→ EXERCISE MATERIALS
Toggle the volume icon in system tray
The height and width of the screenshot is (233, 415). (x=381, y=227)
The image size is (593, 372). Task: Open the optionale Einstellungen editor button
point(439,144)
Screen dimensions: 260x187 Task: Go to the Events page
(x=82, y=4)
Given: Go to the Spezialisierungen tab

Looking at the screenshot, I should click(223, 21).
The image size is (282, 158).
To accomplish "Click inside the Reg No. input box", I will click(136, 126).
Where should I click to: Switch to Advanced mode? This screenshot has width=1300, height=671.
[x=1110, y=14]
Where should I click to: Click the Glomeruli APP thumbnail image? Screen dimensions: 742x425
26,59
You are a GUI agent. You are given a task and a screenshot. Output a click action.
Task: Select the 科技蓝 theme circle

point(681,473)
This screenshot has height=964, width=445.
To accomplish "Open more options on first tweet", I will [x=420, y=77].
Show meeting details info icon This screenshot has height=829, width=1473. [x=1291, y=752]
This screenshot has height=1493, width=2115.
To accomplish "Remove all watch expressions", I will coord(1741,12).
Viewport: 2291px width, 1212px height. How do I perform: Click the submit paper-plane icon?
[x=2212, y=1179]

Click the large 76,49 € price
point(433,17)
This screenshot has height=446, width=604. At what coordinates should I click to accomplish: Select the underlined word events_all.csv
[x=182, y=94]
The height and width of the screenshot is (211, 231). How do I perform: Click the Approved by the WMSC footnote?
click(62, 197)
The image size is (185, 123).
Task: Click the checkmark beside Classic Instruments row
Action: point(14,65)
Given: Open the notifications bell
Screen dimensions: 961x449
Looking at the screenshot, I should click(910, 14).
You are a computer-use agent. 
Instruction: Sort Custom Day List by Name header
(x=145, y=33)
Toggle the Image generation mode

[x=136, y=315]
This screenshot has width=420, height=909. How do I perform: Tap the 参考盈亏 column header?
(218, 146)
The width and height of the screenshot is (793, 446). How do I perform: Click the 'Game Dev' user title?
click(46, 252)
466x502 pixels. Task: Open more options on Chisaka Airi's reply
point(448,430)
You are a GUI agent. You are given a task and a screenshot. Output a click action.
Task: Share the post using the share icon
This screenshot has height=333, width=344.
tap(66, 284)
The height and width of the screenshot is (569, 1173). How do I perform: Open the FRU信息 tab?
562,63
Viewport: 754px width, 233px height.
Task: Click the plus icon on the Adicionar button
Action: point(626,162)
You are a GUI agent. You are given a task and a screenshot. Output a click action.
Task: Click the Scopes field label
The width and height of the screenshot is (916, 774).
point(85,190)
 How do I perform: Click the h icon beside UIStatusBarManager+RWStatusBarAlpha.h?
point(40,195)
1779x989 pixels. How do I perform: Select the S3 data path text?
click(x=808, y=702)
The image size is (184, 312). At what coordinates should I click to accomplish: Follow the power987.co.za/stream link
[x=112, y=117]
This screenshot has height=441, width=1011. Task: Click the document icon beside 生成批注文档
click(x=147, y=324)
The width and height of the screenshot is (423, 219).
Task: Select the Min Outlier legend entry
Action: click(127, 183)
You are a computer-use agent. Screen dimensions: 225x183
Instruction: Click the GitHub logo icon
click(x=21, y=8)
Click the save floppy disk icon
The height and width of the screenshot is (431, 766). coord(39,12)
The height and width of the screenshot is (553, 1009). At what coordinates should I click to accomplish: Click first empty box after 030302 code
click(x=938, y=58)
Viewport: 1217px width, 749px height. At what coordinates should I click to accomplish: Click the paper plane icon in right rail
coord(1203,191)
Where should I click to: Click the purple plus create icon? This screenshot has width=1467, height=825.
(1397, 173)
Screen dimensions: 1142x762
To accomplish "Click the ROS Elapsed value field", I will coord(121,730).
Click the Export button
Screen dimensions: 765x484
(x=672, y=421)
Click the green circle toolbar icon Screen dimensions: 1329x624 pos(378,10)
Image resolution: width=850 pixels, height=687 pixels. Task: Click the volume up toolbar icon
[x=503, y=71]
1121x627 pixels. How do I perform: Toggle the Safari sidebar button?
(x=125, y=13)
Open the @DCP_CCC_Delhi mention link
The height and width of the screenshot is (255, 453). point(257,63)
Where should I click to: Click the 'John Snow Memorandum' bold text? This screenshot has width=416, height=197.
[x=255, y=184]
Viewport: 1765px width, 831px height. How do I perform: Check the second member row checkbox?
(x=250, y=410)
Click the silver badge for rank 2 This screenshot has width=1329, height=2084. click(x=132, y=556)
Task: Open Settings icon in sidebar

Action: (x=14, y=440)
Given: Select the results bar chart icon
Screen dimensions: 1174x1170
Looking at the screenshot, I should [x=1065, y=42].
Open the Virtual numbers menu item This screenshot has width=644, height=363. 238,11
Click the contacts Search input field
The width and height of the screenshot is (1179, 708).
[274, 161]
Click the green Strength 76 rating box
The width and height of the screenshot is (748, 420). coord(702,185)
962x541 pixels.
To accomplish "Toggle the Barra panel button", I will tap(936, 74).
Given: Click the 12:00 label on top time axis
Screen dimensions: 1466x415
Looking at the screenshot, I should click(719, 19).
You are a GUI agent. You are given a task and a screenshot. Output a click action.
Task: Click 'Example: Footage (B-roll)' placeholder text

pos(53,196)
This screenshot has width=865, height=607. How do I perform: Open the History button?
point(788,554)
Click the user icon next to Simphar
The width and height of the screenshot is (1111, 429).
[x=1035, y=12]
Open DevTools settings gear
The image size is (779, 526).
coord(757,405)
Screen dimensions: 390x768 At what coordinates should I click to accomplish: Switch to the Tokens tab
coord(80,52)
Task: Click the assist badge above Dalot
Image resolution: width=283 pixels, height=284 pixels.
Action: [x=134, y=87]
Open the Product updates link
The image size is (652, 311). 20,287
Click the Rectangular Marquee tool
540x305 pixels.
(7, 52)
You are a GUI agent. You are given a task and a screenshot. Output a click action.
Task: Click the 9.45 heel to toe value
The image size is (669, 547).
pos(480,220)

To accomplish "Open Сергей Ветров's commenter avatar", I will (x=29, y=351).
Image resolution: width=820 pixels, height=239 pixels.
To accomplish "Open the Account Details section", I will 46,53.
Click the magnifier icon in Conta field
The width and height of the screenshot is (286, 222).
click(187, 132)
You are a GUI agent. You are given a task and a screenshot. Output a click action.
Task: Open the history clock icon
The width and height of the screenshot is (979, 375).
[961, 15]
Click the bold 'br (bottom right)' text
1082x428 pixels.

→ WHAT TO WORK ON
Copy the data above again, from the line with "Viewport: 1765px width, 831px" to the line with "will (x=29, y=351).", keeping both of those lines.

→ FINAL RESULT
Viewport: 1765px width, 831px height. How do I perform: Check the second member row checkbox?
(x=250, y=410)
Click the silver badge for rank 2 This screenshot has width=1329, height=2084. click(x=132, y=556)
Task: Open Settings icon in sidebar

Action: (x=14, y=440)
Given: Select the results bar chart icon
Screen dimensions: 1174x1170
Looking at the screenshot, I should [x=1065, y=42].
Open the Virtual numbers menu item This screenshot has width=644, height=363. 238,11
Click the contacts Search input field
The width and height of the screenshot is (1179, 708).
[274, 161]
Click the green Strength 76 rating box
The width and height of the screenshot is (748, 420). coord(702,185)
962x541 pixels.
To accomplish "Toggle the Barra panel button", I will tap(936, 74).
Given: Click the 12:00 label on top time axis
Screen dimensions: 1466x415
Looking at the screenshot, I should click(719, 19).
You are a GUI agent. You are given a task and a screenshot. Output a click action.
Task: Click 'Example: Footage (B-roll)' placeholder text

pos(53,196)
This screenshot has width=865, height=607. How do I perform: Open the History button?
point(788,554)
Click the user icon next to Simphar
The width and height of the screenshot is (1111, 429).
[x=1035, y=12]
Open DevTools settings gear
The image size is (779, 526).
coord(757,405)
Screen dimensions: 390x768 At what coordinates should I click to accomplish: Switch to the Tokens tab
coord(80,52)
Task: Click the assist badge above Dalot
Image resolution: width=283 pixels, height=284 pixels.
Action: [x=134, y=87]
Open the Product updates link
The image size is (652, 311). 20,287
Click the Rectangular Marquee tool
540x305 pixels.
(7, 52)
You are a GUI agent. You are given a task and a screenshot. Output a click action.
Task: Click the 9.45 heel to toe value
The image size is (669, 547).
pos(480,220)

To accomplish "Open Сергей Ветров's commenter avatar", I will (x=29, y=351).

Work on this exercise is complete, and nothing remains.